Items from a data source:
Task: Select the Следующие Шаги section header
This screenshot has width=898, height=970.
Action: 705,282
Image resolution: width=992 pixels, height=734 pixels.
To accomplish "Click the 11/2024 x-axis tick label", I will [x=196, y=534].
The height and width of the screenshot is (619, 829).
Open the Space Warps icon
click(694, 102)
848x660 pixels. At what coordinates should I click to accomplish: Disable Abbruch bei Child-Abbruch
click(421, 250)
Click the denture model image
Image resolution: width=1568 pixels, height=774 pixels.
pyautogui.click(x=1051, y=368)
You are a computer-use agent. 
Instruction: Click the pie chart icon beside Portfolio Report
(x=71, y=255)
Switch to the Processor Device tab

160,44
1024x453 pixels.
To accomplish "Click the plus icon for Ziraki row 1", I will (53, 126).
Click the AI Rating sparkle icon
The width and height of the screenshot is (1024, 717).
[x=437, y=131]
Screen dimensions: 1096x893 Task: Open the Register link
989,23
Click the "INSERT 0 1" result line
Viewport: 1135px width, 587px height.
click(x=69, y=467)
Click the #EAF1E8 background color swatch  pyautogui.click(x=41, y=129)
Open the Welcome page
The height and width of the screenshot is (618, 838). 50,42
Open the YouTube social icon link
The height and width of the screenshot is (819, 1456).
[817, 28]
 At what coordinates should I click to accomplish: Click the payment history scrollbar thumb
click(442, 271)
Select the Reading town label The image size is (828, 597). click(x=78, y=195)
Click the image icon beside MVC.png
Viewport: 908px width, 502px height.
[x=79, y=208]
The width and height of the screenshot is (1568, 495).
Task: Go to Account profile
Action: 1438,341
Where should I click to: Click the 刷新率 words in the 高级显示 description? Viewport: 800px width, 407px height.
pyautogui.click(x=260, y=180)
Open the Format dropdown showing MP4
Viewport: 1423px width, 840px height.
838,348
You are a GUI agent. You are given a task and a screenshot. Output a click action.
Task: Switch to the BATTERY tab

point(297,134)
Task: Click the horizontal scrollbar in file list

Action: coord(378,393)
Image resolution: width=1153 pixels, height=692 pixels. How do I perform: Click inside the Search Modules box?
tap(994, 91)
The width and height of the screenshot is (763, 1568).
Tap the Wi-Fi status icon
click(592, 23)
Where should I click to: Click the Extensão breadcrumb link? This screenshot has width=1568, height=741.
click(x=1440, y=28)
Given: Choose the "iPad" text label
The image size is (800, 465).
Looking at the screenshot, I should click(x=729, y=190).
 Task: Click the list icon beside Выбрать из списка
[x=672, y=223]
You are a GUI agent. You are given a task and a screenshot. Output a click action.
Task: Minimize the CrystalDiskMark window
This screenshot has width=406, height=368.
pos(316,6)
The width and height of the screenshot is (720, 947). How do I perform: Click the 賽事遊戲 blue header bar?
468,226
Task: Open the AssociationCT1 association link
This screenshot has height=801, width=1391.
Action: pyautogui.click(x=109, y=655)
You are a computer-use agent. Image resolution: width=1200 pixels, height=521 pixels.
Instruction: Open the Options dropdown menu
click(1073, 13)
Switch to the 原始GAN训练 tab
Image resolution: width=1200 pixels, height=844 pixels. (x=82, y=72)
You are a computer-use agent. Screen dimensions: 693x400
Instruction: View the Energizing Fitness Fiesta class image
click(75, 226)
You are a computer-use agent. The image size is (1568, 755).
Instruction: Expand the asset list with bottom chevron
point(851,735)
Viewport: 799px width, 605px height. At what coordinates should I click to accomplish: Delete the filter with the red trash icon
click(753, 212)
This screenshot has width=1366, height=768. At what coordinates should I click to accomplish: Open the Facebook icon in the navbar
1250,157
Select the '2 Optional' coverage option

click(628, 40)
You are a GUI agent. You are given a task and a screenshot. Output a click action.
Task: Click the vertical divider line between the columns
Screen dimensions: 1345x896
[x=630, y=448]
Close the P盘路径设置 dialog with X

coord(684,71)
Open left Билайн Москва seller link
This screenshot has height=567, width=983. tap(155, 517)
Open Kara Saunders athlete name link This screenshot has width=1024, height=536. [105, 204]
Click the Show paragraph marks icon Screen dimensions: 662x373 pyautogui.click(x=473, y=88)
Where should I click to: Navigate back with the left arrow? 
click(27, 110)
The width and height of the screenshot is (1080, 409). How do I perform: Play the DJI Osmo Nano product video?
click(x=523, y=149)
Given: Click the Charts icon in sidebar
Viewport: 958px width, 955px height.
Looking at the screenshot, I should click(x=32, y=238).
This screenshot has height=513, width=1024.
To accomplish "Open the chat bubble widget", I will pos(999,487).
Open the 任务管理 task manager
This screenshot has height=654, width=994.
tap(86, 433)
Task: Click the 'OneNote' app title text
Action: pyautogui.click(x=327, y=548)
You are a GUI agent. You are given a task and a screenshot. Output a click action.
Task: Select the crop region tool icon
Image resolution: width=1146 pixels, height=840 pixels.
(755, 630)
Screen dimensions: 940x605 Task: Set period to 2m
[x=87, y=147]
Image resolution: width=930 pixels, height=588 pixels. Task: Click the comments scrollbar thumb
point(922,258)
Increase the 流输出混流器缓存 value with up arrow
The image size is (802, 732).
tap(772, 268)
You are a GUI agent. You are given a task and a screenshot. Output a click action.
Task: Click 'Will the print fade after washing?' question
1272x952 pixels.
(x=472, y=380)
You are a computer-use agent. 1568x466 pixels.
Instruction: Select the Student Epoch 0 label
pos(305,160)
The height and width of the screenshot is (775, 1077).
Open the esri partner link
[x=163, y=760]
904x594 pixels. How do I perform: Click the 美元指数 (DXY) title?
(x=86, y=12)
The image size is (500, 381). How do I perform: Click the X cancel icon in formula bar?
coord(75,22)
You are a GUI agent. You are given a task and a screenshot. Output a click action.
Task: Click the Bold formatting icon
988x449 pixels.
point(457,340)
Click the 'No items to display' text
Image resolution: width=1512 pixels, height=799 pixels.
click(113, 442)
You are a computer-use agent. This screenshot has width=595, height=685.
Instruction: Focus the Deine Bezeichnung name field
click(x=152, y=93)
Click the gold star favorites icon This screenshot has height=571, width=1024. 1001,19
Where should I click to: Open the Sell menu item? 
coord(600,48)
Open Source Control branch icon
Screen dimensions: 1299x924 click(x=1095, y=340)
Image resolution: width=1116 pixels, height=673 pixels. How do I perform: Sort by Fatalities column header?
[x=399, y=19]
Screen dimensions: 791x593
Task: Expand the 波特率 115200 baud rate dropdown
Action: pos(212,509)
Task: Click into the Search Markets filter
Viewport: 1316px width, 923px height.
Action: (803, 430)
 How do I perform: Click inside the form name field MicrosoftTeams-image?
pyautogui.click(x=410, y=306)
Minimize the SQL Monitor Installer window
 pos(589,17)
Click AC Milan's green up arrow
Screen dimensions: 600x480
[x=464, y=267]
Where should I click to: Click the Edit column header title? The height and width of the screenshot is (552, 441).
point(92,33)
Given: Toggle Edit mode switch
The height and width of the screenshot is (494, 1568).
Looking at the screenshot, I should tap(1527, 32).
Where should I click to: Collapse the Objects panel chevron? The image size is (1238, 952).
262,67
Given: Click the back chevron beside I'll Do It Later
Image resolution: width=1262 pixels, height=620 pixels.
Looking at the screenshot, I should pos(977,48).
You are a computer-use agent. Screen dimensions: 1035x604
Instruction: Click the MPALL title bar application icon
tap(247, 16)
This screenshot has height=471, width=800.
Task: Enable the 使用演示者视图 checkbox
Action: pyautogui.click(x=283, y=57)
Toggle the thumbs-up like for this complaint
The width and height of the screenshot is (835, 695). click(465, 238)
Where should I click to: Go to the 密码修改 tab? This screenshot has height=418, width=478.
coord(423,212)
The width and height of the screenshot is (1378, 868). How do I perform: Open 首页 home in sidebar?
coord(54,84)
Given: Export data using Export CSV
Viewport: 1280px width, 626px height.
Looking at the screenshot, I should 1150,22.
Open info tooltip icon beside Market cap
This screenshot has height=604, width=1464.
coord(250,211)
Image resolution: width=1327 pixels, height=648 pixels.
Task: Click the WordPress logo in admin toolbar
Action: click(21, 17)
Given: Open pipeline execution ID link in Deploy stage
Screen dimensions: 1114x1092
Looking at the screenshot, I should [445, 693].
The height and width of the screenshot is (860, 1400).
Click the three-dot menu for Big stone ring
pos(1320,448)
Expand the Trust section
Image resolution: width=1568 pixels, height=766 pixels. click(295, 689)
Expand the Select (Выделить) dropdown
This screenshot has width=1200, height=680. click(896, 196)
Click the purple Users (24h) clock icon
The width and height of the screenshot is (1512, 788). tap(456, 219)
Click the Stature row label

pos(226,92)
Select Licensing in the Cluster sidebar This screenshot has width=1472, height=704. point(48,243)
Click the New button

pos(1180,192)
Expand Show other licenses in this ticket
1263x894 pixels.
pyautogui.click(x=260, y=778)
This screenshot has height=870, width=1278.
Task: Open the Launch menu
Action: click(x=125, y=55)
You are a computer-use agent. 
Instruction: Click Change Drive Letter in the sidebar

→ What you need to do:
Write out again, exactly, the line containing "Expand the Select (Выделить) dropdown" and every later line of the records. Omit the rest.

→ Response below:
Expand the Select (Выделить) dropdown
This screenshot has width=1200, height=680. click(896, 196)
Click the purple Users (24h) clock icon
The width and height of the screenshot is (1512, 788). tap(456, 219)
Click the Stature row label

pos(226,92)
Select Licensing in the Cluster sidebar This screenshot has width=1472, height=704. point(48,243)
Click the New button

pos(1180,192)
Expand Show other licenses in this ticket
1263x894 pixels.
pyautogui.click(x=260, y=778)
This screenshot has height=870, width=1278.
Task: Open the Launch menu
Action: click(x=125, y=55)
You are a computer-use agent. 
Instruction: Click Change Drive Letter in the sidebar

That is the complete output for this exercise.